[DATA FOR PROCESSING]

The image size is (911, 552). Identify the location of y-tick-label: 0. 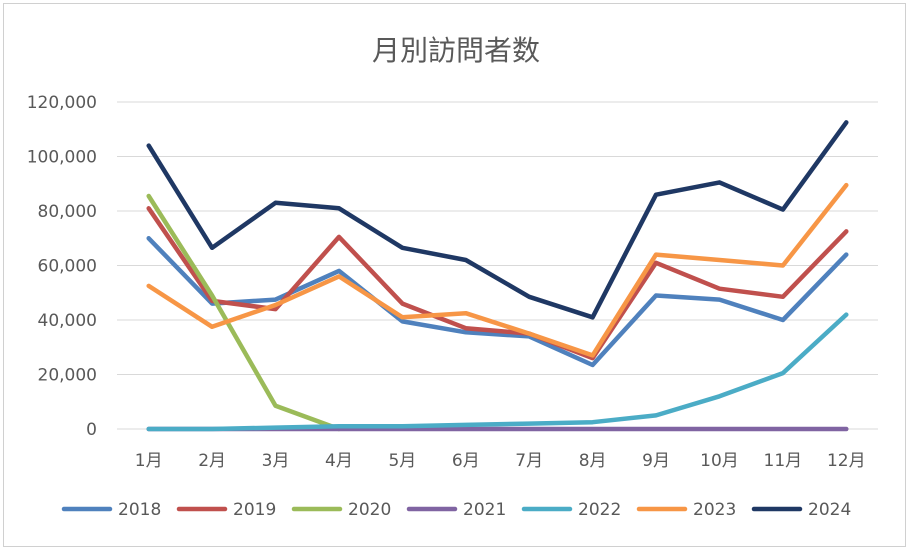
(92, 430).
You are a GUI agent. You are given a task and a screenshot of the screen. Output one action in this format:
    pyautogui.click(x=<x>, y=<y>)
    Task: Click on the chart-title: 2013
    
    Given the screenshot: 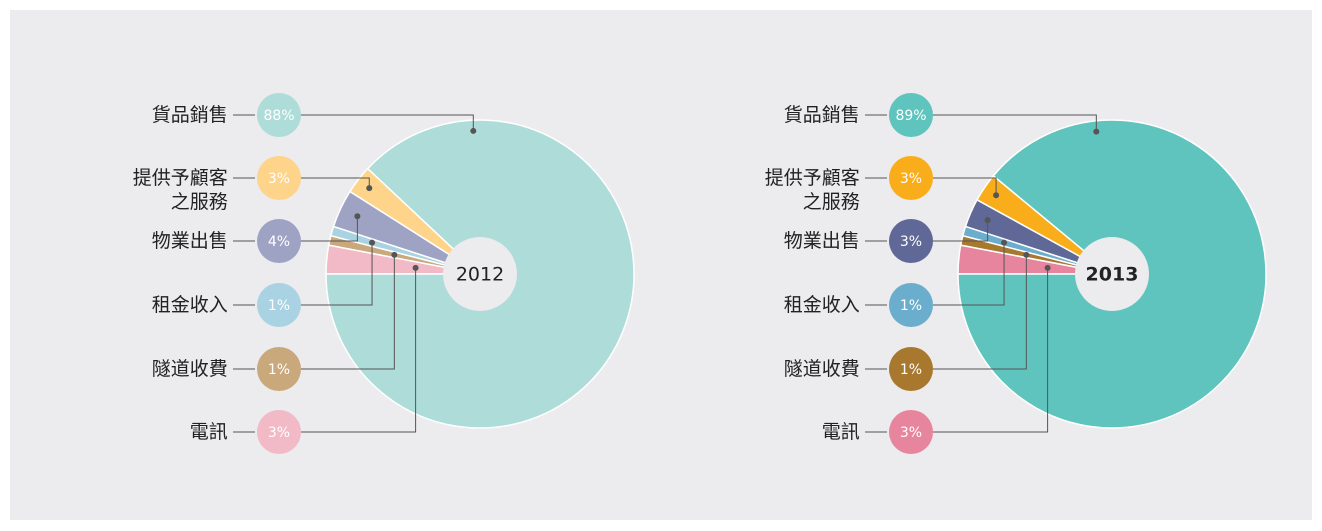 What is the action you would take?
    pyautogui.click(x=1112, y=275)
    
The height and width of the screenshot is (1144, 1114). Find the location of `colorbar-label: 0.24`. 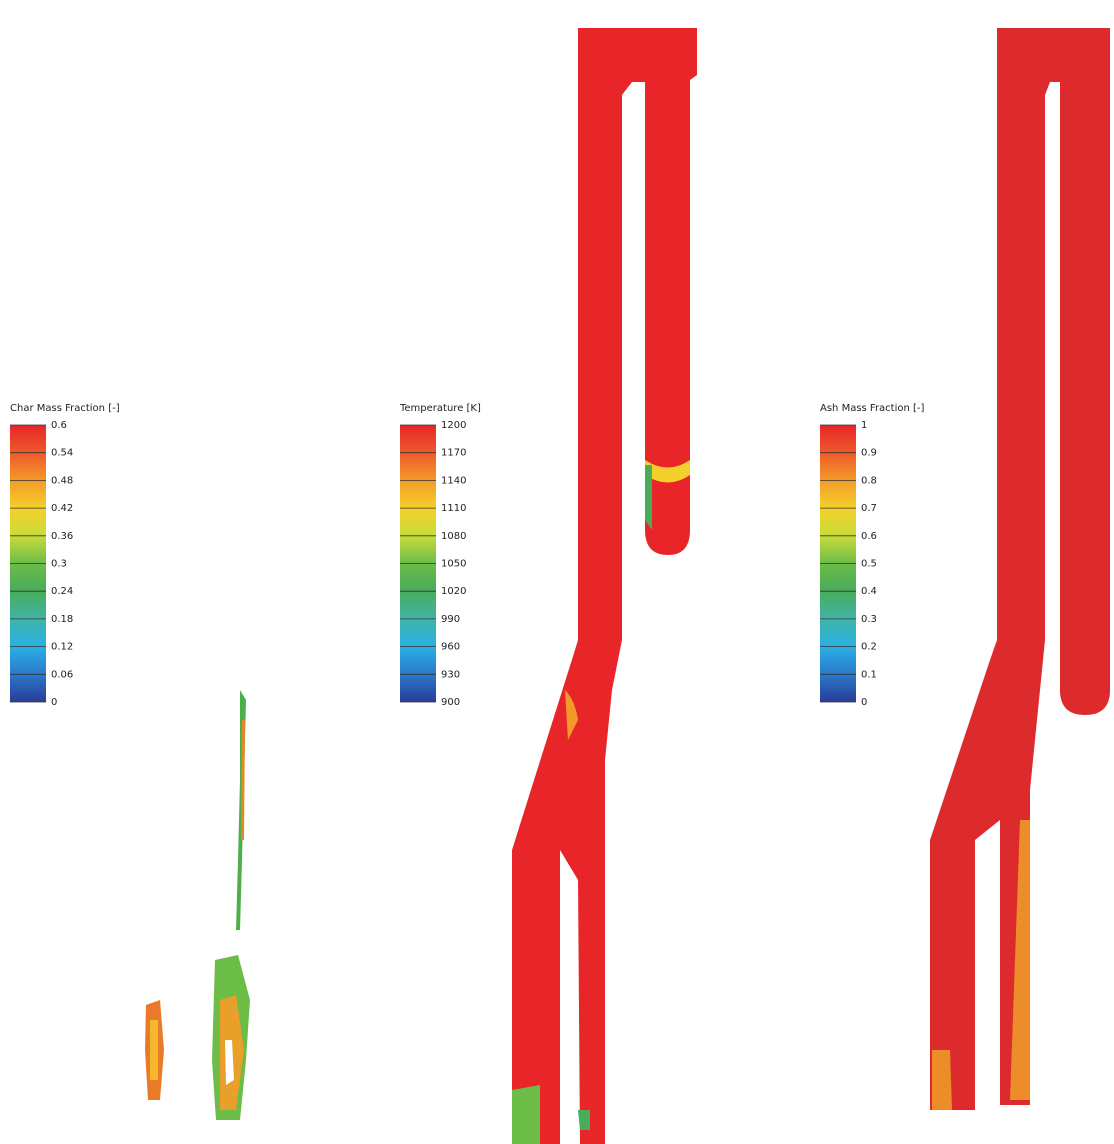

colorbar-label: 0.24 is located at coordinates (62, 592).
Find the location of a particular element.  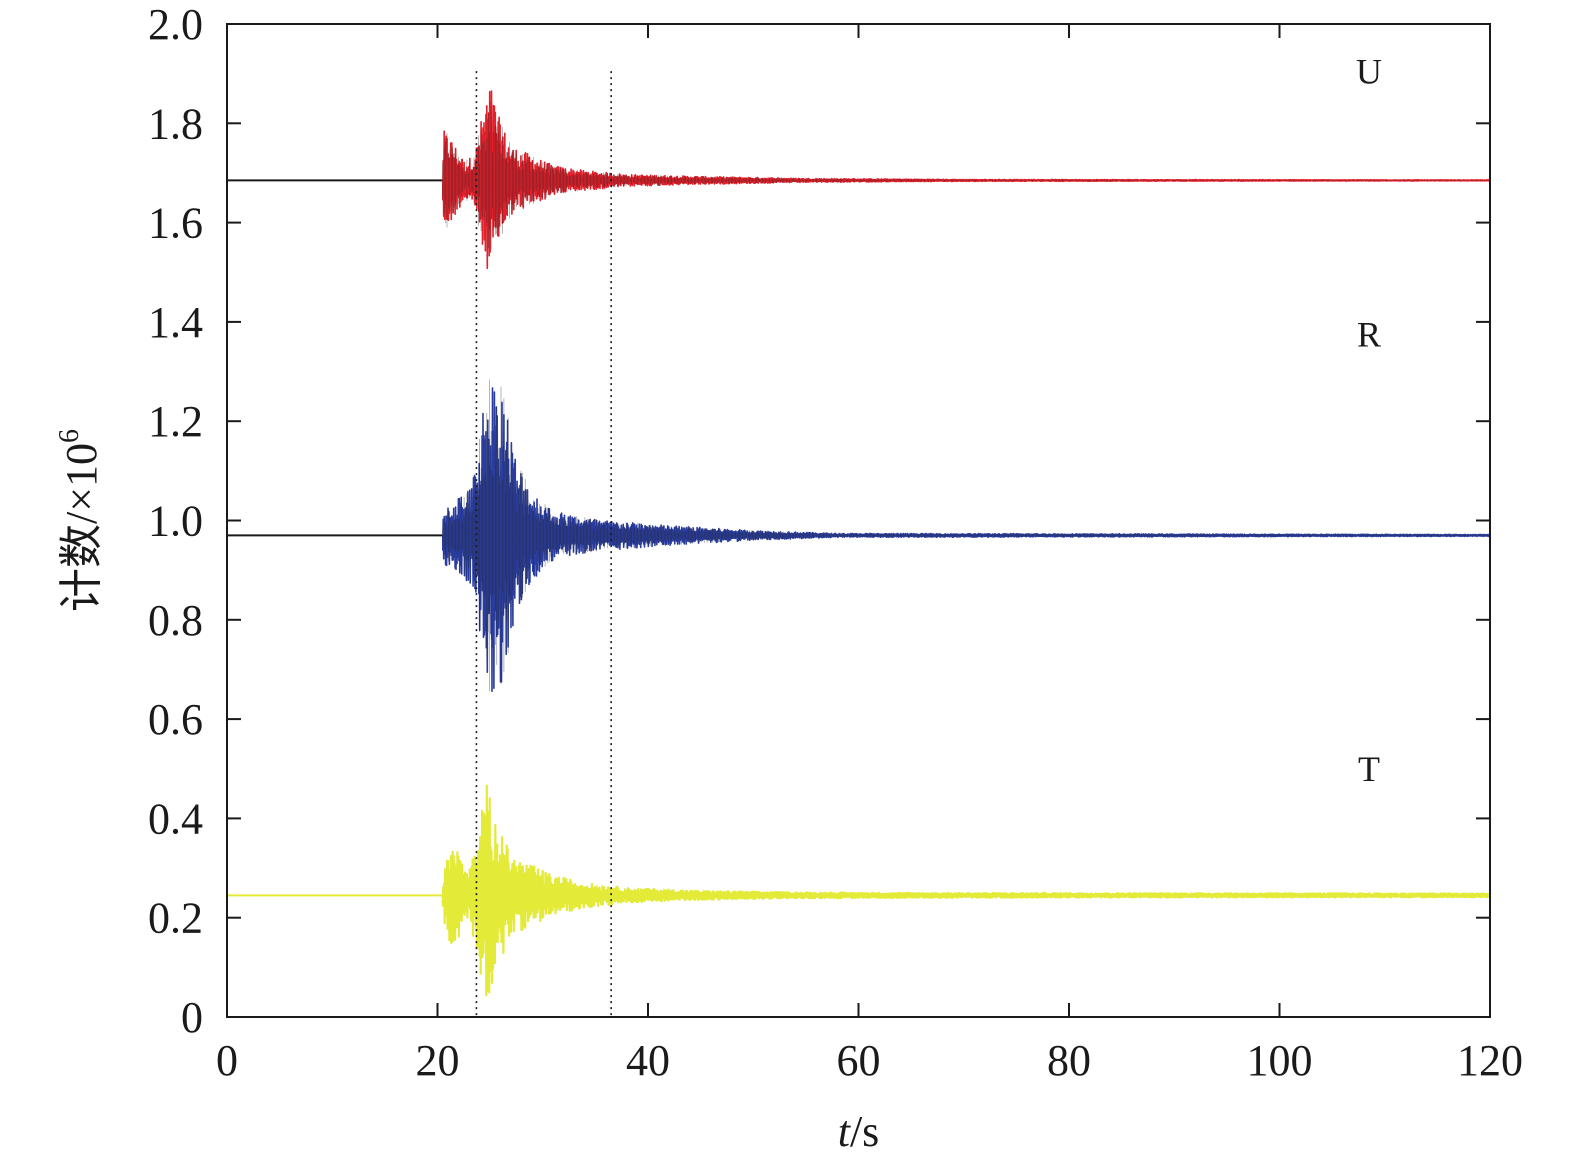

x-tick-label: 60 is located at coordinates (859, 1060).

[/DATA FOR PROCESSING]

*WORK TASK*:
Copy down the material from the line containing "The height and" through the end, word for word, leaving the pictures out.

*THE ANSWER*:
The height and width of the screenshot is (1144, 1114). Find the location of `colorbar-label: 0.24`. 

colorbar-label: 0.24 is located at coordinates (62, 592).
Find the location of a particular element.  

x-tick-label: 60 is located at coordinates (859, 1060).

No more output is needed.